§ **Text zur Prüfung**
= = = = =

Die Story: Die amerikanische Familie McKenna macht Urlaub in Marokko. Dort lernen sie den Franzosen Louis Bernard (Daniel Gélin) kennen, der sie zum Essen einlädt, im letzten Moment jedoch absagt. Am nächsten Tag auf dem Markt in Marrakesch wird Familie McKenna Zeuge eines brutalen Mordes. Bei dem verhüllten Opfer handelt es sich um Louis Bernard, der Vater Ben McKenna im Sterben zuflüstert, dass in London ein Attentat auf einen Politiker geplant sei. Die Familie ist schockiert und will sofort die Polizei rufen, sieht jedoch von diesem Vorhaben ab, als die Eltern Ben (James Stewart) und Jo (Doris Day) einen Anruf erhalten, bei dem ihnen mitgeteilt wird, dass ihr Sohn Hank (Christopher Olsen) entführt wurde. Die Entführer drohen, Hank umzubringen, wenn seine Eltern zur Polizei gehen. Wild entschlossen, ihren Sohn zu befreien, fliegen Jo und Ben nach London, um Hank zu suchen, doch ihr Vorhaben gestaltet sich schwieriger als gedacht.
»Der Mann, der zuviel wusste« besticht durch seine außergewöhnlichen Schauplätze und einige unglaublich spannende Passagen. Die Charaktere sind komplexer als in vergleichbaren Thrillern (die Ehe von Stewart und Day ist keinesfalls so heil, wie sie den anderen Figuren vorgespielt wird, was zur Zeit seiner Entstehung sehr ungewöhnlich war und auch heute noch fesselt), und neben Bernard Herrmanns gewohnt genialem Score singt Doris Day hier erstmals ihren Klassiker »Que Sera, Sera«, der nicht nur Dekoration bleibt, sondern entscheidend zur Handlung beiträgt. Der Song bekam einen Oscar und wurde ursprünglich von Doris Day als »albernes Kinderlied« bezeichnet. Er wurde ihr Markenzeichen und ist inzwischen unsterblich.
Der Film kommt vielleicht ein bisschen gemächlicher daher, aber die Spannung hat darunter nicht zu leiden - im Gegenteil: Der Film verfügt über eine gute und sich stetig steigernde Spannungskurve die in einem unvergesslichen Showdown in der Royal Albert Hall in London ihren atemlosen Höhepunkt findet. Eine Sequenz, die nicht nur aufgrund ihres pompösen Schauplatzes und ihrer vielen Statisten, zu denen u.a. Hitchcocks Hof-Komponist Bernard Herrmann gehört der das riesige Orchester gleich selbst dirigiert, überaus beeindruckend ist, sondern komplett auf Dialoge verzichtet - und zwar während ihrer gesamten Dauer von sage und schreibe 12 Minuten. Auch sonst hat der Film seine musikalischen Qualitäten und lässt Doris Day in einer der Schlüsselszenen »Whatever Will Be« zum Besten geben - was den Weg zum Jahrzehnte überdauernden Welt-Hit ebnete.
Es ist dann auch Doris Day, die sich mit »Der Mann, der zuviel wusste« profilieren konnte und mit ihrer Rolle als besorgte Mutter von ihrem Image als Musical- und Comedy-Schätzchen ein bisschen loslösen konnte. Ihr Zusammenspiel mit James Stewart könnte dabei kaum besser sein und so fiebert man mit dem zunächst überforderten Ehepaar umso mehr mit. Alfred Hitchcock war von der Idee, einen seiner eigenen Filme erneut zu inszenieren anfangs nicht besonders angetan, konnte sich im Vergleich zur '30er Jahre-Erstfassung aber in nahezu jeder Hinsicht steigern. Schlussendlich mag »Der Mann, der zuviel wusste« vielleicht nicht den gleich guten Ruf geniessen wie andere Hitchcock-Meisterwerke, aber er gehört ganz klar zu den besten Filmen der Regie-Legende.

= = = = =

§ **Gegebene Zeilen**
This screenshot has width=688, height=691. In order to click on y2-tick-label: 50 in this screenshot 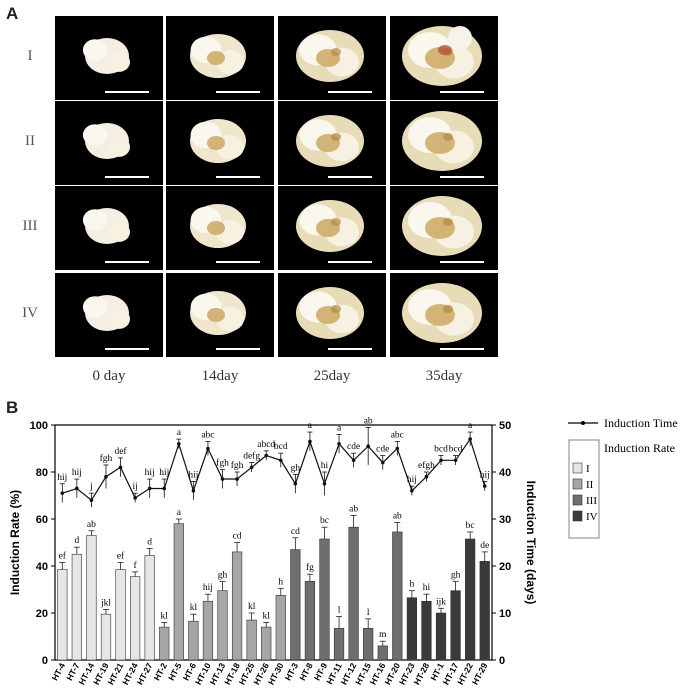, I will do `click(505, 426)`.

= = = = =

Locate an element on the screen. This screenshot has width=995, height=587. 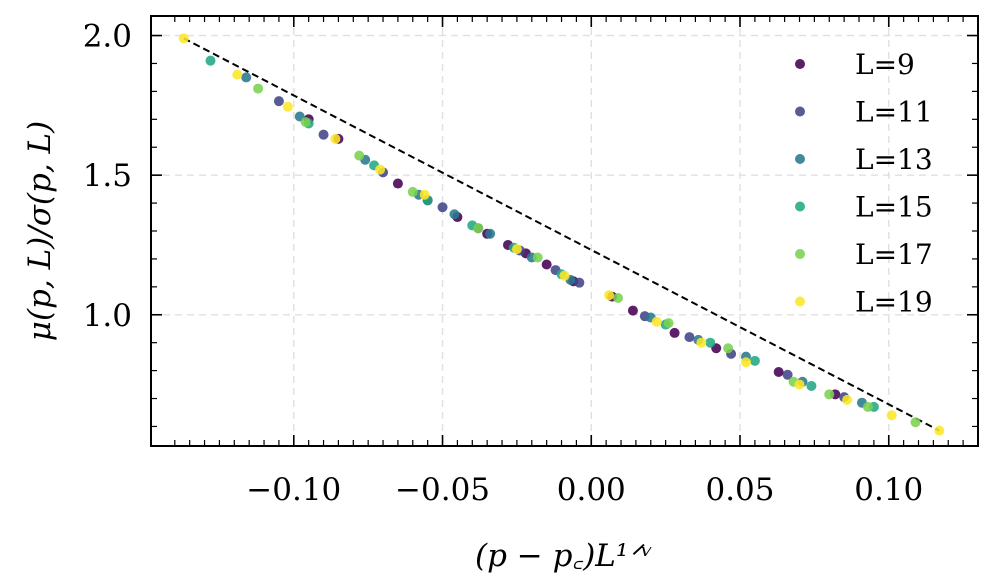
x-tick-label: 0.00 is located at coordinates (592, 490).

= = = = =

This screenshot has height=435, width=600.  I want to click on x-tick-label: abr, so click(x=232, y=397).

= = = = =

§ **Deine Aufgabe**
Schreib aus der Filmkritik wörtlich ab: Fang bei den Worten "Der Film kommt" an und hör nach "überdauernden Welt-Hit ebnete." auf.

§ **Lösung**
Der Film kommt vielleicht ein bisschen gemächlicher daher, aber die Spannung hat darunter nicht zu leiden - im Gegenteil: Der Film verfügt über eine gute und sich stetig steigernde Spannungskurve die in einem unvergesslichen Showdown in der Royal Albert Hall in London ihren atemlosen Höhepunkt findet. Eine Sequenz, die nicht nur aufgrund ihres pompösen Schauplatzes und ihrer vielen Statisten, zu denen u.a. Hitchcocks Hof-Komponist Bernard Herrmann gehört der das riesige Orchester gleich selbst dirigiert, überaus beeindruckend ist, sondern komplett auf Dialoge verzichtet - und zwar während ihrer gesamten Dauer von sage und schreibe 12 Minuten. Auch sonst hat der Film seine musikalischen Qualitäten und lässt Doris Day in einer der Schlüsselszenen »Whatever Will Be« zum Besten geben - was den Weg zum Jahrzehnte überdauernden Welt-Hit ebnete.